In [1]:
import os
import random
import pandas as pd
import numpy as np
import gc

from transformers import (
    AutoTokenizer,
    AutoModelForSequenceClassification,
    AutoConfig,
    get_linear_schedule_with_warmup,
)

import torch
import torch.nn as nn
from torch.utils.data import Dataset, DataLoader
from torch.optim import AdamW
from sklearn.model_selection import train_test_split
from sklearn.metrics import log_loss

import torch._dynamo

torch._dynamo.config.suppress_errors = True

In [2]:
train_df = pd.read_csv('/kaggle/input/nlp-getting-started/train.csv')
test_df = pd.read_csv('/kaggle/input/nlp-getting-started/test.csv')

In [3]:
# --- Конфигурац ---
class CFG:
    MODEL_NAME = 'answerdotai/ModernBERT-base'
    MAX_LENGTH = 104
    BATCH_SIZE = 16
    EPOCHS = 4  
    LEARNING_RATE = 2e-5
    WEIGHT_DECAY = 0.01
    WARMUP_RATIO = 0.1
    NUM_CLASSES = 2
    DEVICE = torch.device('cuda' if torch.cuda.is_available() else 'cpu')
    SEED = 42
    OUTPUT_DIR = '/kaggle/working/'

def seed_everything(seed):
    random.seed(seed)
    os.environ['PYTHONHASHSEED'] = str(seed)
    np.random.seed(seed)
    torch.manual_seed(seed)
    torch.cuda.manual_seed(seed)
    torch.cuda.manual_seed_all(seed)
    torch.backends.cudnn.deterministic = True
    torch.backends.cudnn.benchmark = False

seed_everything(CFG.SEED)

In [4]:
train_df.drop(['location'], axis=1, inplace=True)
test_df.drop(['location'], axis=1, inplace=True)

In [5]:
train_df.fillna({'keyword': train_df['keyword'].mode()[0]}, inplace=True)
test_df.fillna({'keyword': train_df['keyword'].mode()[0]}, inplace=True)

In [6]:
# --- Создание Dataset ---
class DisasterTweetDataset(Dataset):
    def __init__(self, df, tokenizer, max_length, is_test=False):
        self.df = df
        self.tokenizer = tokenizer
        self.max_length = max_length
        self.is_test = is_test
        self.texts = df['text'].values
        self.keywords = df['keyword'].values
        if not self.is_test:
            self.labels = df['target'].values
        self.ids = df['id'].values

    def __len__(self):
        return len(self.df)

    def __getitem__(self, idx):
        text = str(self.texts[idx])
        keyword = str(self.keywords[idx])

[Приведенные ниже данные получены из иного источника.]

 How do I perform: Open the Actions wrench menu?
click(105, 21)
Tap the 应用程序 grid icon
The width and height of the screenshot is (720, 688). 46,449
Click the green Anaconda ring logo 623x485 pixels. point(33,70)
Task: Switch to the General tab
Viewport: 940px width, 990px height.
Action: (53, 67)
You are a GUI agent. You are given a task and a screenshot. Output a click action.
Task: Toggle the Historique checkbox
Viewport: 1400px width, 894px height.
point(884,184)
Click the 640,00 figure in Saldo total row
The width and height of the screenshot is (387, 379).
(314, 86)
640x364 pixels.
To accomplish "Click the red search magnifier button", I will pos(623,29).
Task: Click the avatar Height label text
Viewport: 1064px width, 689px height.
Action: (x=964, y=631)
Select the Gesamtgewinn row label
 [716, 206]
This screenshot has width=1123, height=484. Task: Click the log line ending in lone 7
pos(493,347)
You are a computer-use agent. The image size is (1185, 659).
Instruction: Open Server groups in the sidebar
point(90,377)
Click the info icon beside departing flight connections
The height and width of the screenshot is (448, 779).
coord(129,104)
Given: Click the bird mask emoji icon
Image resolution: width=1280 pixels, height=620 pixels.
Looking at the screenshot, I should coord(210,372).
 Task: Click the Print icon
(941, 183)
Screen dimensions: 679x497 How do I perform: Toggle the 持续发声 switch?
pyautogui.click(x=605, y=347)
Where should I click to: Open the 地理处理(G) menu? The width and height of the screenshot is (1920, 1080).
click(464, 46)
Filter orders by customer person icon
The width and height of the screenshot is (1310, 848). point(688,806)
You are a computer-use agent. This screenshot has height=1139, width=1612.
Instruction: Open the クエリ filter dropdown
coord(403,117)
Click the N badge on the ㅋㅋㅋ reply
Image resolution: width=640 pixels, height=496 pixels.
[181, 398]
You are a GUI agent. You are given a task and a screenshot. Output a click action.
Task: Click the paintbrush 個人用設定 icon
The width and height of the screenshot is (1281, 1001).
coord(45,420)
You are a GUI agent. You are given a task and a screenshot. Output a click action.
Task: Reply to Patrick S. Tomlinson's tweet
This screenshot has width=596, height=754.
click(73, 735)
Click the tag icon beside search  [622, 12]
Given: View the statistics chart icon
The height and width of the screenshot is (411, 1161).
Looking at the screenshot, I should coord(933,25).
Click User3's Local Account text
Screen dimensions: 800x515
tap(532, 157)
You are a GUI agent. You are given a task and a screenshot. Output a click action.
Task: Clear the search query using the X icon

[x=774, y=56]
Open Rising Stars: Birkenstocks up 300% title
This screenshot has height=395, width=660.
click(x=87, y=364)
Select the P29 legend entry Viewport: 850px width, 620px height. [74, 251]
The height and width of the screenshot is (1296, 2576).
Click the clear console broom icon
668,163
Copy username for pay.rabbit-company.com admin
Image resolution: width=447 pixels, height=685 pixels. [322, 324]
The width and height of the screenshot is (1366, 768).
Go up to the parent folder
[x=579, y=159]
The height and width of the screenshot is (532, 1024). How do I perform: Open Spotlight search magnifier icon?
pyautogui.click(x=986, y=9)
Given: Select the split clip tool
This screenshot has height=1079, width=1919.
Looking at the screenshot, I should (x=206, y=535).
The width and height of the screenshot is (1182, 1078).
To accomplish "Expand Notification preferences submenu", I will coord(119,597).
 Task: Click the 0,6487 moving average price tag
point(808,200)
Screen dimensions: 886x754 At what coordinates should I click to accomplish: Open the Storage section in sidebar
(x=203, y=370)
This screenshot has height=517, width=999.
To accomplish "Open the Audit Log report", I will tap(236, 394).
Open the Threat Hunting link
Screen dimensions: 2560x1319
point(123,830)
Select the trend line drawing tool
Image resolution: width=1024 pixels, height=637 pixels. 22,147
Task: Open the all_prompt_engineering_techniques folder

        # Формируем входной текст: "keyword [SEP] text [SEP]"
        text = f"{keyword}{self.tokenizer.sep_token}{text}"

        inputs = self.tokenizer.encode_plus(
            text,
            add_special_tokens=True, # Добавляет [CLS] и [SEP]
            max_length=self.max_length,
            padding='max_length',
            truncation=True,
            return_attention_mask=True,
            return_tensors='pt'
        )

        item = {
            'input_ids': inputs['input_ids'].squeeze(0),
            'attention_mask': inputs['attention_mask'].squeeze(0)
        }
        
        current_id = self.ids[idx] # Сохраняем ID

        if not self.is_test:
            item['labels'] = torch.tensor(self.labels[idx], dtype=torch.long)
            return item
        else:
            # Для тестового набора данных возвращаем и ID
            return item, current_id


In [7]:
tokenizer = AutoTokenizer.from_pretrained(CFG.MODEL_NAME) 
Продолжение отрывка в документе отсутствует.